> _MATERIAL TO PROCESS_
^^^^

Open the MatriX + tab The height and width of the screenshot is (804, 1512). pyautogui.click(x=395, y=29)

^^^^

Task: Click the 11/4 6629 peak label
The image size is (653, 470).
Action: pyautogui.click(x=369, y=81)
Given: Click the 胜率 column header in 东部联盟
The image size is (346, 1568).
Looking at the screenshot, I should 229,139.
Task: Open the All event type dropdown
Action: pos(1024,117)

^^^^

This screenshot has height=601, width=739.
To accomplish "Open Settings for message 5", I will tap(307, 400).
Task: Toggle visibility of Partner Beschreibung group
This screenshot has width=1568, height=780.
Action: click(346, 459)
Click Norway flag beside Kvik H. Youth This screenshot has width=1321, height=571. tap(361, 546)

^^^^

> _INSTRUCTIONS FOR THE TASK_
Among the entries above, locate the lines containing "This screenshot has height=601, width=739." and "Click Norway flag", and transcribe exactly those two lines and all lines between.

> _ANSWER FOR THIS EXERCISE_
This screenshot has height=601, width=739.
To accomplish "Open Settings for message 5", I will tap(307, 400).
Task: Toggle visibility of Partner Beschreibung group
This screenshot has width=1568, height=780.
Action: click(346, 459)
Click Norway flag beside Kvik H. Youth This screenshot has width=1321, height=571. tap(361, 546)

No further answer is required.